Word spread about the guys. They were different. Some said they wore earrings. Some said they carried canes. Some said they walked with a limp, like cripples. The nickname spread: Crips.

There may have been something else to it. Manual Arts High teacher Donald Bakeer said he has been told that Crips was an acronym for Continuous Revolution In Progress. Dillard remembers Crips as a simple mispronunciation. He said Washington was hanging out with younger members of a gang called the Avenues, who were nicknamed the Crib Avenues, or Cribs, in reference to their youth. On the street, Dillard suggested, Cribs became Crips.

Regardless, the 107 Hoover Crips became nothing more than a new urban gang. Washington, who died in state prison in the mid-1980s, was by most accounts in and out of jail too often to make an imprint.

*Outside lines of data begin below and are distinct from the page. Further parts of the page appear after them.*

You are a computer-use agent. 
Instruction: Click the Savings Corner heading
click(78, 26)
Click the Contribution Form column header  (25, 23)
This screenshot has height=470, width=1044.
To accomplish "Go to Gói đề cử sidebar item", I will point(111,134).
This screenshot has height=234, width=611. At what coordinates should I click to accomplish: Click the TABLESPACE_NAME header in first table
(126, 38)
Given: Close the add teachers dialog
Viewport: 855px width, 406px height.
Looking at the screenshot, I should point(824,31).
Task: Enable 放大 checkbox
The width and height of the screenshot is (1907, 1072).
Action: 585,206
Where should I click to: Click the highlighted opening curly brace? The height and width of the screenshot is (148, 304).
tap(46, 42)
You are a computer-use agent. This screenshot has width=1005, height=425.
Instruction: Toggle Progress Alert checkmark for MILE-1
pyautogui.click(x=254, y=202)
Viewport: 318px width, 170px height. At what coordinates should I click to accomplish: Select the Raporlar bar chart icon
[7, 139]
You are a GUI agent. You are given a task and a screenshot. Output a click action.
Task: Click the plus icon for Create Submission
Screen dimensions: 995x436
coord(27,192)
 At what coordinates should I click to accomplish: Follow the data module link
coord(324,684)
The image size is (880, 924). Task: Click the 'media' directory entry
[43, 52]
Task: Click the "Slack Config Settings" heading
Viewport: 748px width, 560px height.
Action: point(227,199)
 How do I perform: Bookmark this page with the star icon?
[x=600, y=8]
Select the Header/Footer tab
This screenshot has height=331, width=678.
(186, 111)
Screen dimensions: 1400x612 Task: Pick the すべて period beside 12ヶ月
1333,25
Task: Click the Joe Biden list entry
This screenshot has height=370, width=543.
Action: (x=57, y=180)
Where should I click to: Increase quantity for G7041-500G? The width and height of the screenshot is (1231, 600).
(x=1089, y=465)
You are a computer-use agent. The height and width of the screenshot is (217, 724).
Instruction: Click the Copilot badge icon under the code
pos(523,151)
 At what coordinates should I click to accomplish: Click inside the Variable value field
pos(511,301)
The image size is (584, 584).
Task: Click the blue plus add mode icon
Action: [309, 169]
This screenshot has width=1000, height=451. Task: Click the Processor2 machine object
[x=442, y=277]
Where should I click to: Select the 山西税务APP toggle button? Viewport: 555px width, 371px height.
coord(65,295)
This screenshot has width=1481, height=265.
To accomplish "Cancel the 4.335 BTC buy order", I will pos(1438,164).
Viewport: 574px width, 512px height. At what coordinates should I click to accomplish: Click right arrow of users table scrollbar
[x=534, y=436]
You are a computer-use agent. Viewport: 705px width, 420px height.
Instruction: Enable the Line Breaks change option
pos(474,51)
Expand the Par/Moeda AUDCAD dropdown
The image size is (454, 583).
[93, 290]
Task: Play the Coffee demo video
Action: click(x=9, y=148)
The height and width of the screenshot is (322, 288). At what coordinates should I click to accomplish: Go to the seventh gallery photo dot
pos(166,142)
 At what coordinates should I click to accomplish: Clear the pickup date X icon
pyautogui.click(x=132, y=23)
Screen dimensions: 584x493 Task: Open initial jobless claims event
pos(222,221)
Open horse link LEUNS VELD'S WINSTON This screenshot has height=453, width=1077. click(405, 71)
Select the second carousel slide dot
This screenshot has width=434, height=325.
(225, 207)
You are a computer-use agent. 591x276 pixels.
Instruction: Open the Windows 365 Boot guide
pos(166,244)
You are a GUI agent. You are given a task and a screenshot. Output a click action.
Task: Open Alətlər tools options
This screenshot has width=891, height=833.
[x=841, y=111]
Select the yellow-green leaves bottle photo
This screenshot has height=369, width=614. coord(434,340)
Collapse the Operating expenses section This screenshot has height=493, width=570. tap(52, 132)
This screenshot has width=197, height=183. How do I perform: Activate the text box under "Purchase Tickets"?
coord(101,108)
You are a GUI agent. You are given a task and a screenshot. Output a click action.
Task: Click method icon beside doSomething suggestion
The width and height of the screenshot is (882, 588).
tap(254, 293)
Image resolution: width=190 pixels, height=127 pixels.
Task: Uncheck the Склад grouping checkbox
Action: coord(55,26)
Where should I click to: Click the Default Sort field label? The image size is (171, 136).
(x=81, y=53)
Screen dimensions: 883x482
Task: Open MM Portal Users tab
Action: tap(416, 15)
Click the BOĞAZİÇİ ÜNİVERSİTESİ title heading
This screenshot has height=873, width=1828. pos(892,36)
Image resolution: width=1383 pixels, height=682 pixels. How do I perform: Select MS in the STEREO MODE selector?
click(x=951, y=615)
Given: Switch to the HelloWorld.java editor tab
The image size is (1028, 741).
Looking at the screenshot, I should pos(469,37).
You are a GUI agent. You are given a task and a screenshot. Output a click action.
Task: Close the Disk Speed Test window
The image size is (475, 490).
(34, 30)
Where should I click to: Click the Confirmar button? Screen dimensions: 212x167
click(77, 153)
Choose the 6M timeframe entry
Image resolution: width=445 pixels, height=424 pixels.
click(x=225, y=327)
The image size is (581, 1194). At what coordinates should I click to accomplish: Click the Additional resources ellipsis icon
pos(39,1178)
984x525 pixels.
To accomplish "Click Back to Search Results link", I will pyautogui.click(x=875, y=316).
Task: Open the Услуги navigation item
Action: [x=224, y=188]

Gradually, new sets of Crips began to sprout. With more gangs came confrontations. With confrontations came notoriety. County juvenile camps became training and recruitment grounds.

Words of brotherhood became words of war.

One of the hallmarks of the Black Power movement had been the widespread use of the term “blood,” shorthand for blood brother. “Cuz” was also a common greeting. But by the late 1970s, gangs that appended Crips to their names began to claim “Cuz” as a nickname for members and began to refer to members of a smaller number of non-Crips black gangs as “Bloods.”

Today, according to law enforcement gang specialists, there are about 160 Crips gangs in Los Angeles County with about 13,000 members or “associates”--young men on the fringe. There are about 100 Bloods gangs with about 10,000 members or associates.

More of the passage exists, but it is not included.